Wednesday, July 09, 2014

the cash window closes

The rule of unintended consequences is working overtime these days.

At least, when it comes to people who want to legally transfer money from The States to Mexico. 

Please note that adverb -- legally.  As an ideal, law-abiding folk favor restricting the ability of narco-terrorists and tax cheats to shift money across borders for illegal purposes.  Focusing on those two groups is simply a straw man argument to cover up some terrible consequences of recent banking regulations.

Several Mexican blogs (including Mexpatriate) have already discussed how one of the Obama administration's banking laws has adversely affected Americans living in Mexico.  FATCA, designed to capture information and taxes on American income overseas, has had the perverse affect of cutting off expatriates from the banking system.

My account at Banamex USA, the account that I used to turn my already-taxed pension dollars into pesos, was closed by the bank as a result of the FATCA reporting procedures.  But there have been some even more perverse results.

Banamex USA was set up primarily to assist Mexicans who work in The States and send remittances to their families in Mexico.  It was one of the few banks that took an interest in introducing banking services to people whose income was too low to be of interest to most other banks.

No more.  Not only has Banamex USA closed the cash window for expatriates, it is also phasing out its remittance service.  It is not alone.  Bank of America and JP Morgan Chase have eliminated their remittance services.

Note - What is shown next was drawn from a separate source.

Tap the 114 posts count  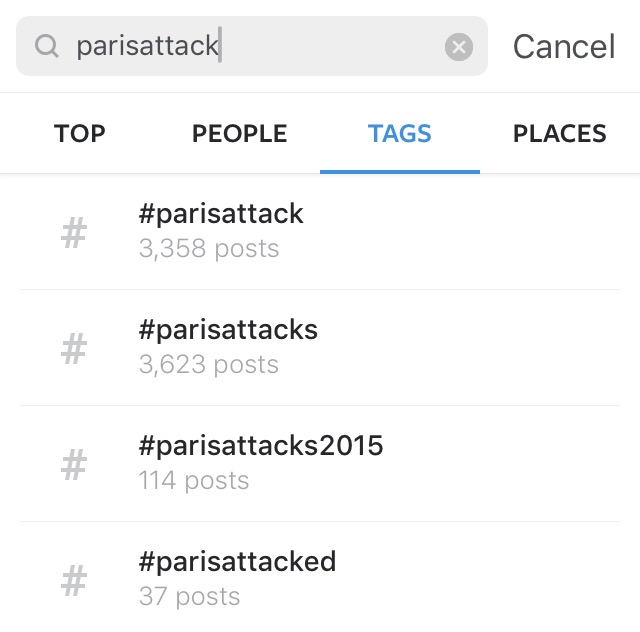click(194, 481)
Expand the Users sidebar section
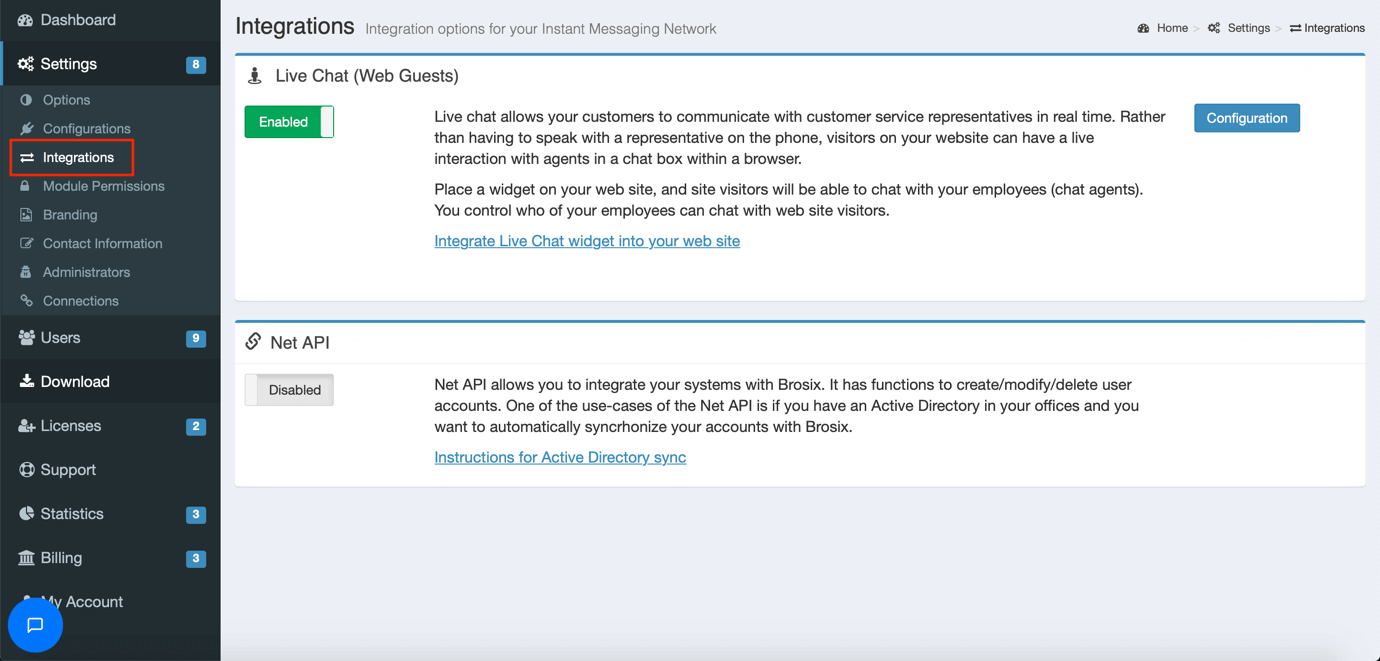The image size is (1380, 661). [x=61, y=338]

The reason?  The costs imposed on the bank by such laws as FATCA (and its draconian reporting regulations) make the services too costly to maintain.  In an attempt to catch whales and sharks, the US government is strangling minnows.  And, of course, the whales and sharks are too clever to be captured by such a lumbering leviathan as the American nanny state.

With the banks out of the way, high-cost remittance services are setting up shop.  And charging large fees to do exactly the same things that the banks did for pennies.

The bottom line is that workers who have sold their labor (usually at the lowest end of the pay scale) must now spend an inordinate portion of their income to get money in the hands of their families because the federal government was shooting at a completely different target.  In warfare, we call that collateral damage.  In life, we call it morally reprehensible.

Of course, once the government sees what it has done, it will try to solve the problem with more regulations that will simply put the new businesses out of operation.  And the cycle will continue.

Collateral damage in warfare can stop wars.  (Think of the First Gulf war.)  And that is what should happen here.  Starting with a repeal and re-thinking of FATCA.


That snowball in Lucifer's hand has a better chance.